> [What you will do]: Continue the capsule movie reviews below from the point where they stop.

START Text extract

I Know What You Did Last Summer
(R; 100 min.) Like Candyman, this heart-stopping horror picture brings to life a chilling urban legend. Four teens are having the time of their lives when something goes terribly, terribly wrong--something so hideous that it destroys their lives. Full of horrifying, in-your-face scare tactics and gruesomely visceral death scenes, I Know What You Did Last Summer is a watch-through-your fingers kind of movie. The pain the characters feel throughout the deluge of suspenseful moments and gory action scenes is so real it's tangible. This movie effectively takes the horror genre in a different direction than Scream by not mocking itself and by giving the audience only minimal comic relief. (SQ)

I Know Where I'm Going!
(1945) Michael Powell filmed the romance I Know Where I'm Going in the Scottish islands, where a headstrong girl (Wendy Hiller), contracted to marry a rich man, is diverted by a storm and a Royal Navy officer. (RvB)

I'll Be Home for Christmas
(PG; 79 min.) This smarm-fest stars teen idol Jonathan Taylor Thomas as Jake Wilkinson, a self-absorbed college student who learns the holiday lessons about family and goodwill toward humanity that have been feel-good entertainment staples since Ebenezer Scrooge's Christmas Eve transformation. A big man on campus at a posh Southern California college, Jake scoffs at returning to New York to see his family for Christmas until Dad offers him a vintage Porsche as incentive. But Jake finds himself stranded in the desert in a Santa suit when his exam-cheating arrangement with the school jocks backfires, and penniless, he has to race cross-country to get home in time to snag the Porsche and derail the potentially eternal ire of his girlfriend, Allie (Jessica Biel). If home is really where you're supposed to be during the holidays—and I'll Be Home's preaching leaves little doubt about that—then stay home and rent Planes, Trains and Automobiles instead. (HZ)

END Text extract
START Dataset records

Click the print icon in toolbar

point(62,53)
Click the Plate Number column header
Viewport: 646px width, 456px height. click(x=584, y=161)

END Dataset records
START Dataset records

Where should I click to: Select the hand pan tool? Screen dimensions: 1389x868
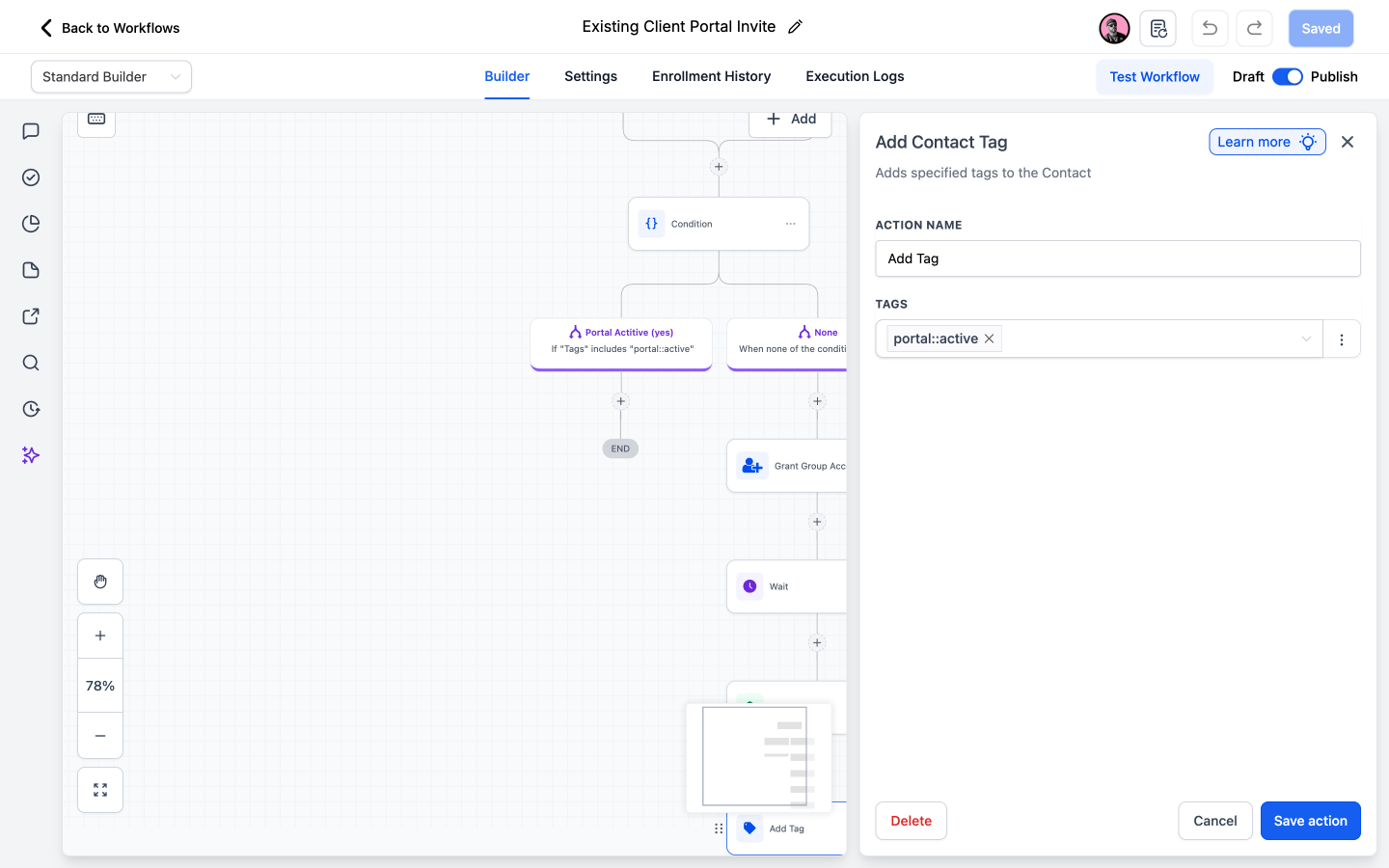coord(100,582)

END Dataset records

> [Exercise response]:
I'll Sleep When I'm Dead
Full text review.

Illuminata
Full text review.

Illusion
(PG-13; 113 min.) Kirk Douglas' last film, which is kind of sad. Not co-star Ted Raimi's last film, which is also kind of sad, but that's another story. Anyway, Douglas plays an old man who goes to a mystic to find out what happened to his estranged son. He is shown three versions of his son's life—which one really happened is part of the twist. (Capsule preview by SP)

Il Monstro a.k.a. The Monster
(1994) Riotous wrong-identity comedy about a mild-mannered shoplifter named Loris (Roberto Benigni, Life is Beautiful) who is mistaken for a serial criminal. Loris is stalked by a hyperbolic police psychiatrist (Michel Blanc) and lured by a gorgeous but inept policewoman (Nicoletta Braschi). Not a PC film, though lovers of overstatement can get a chuckle: says Blanc on the real criminal, "This man is the Mozart of vice." We all may not be Mozarts, but most of us like to play around a little, and a large part of Benigni's comedy derives from the fact that Loris is guilty: guilty of garden-variety lechery that he's much too nice to act upon and much too ridiculous to conceal. (RvB)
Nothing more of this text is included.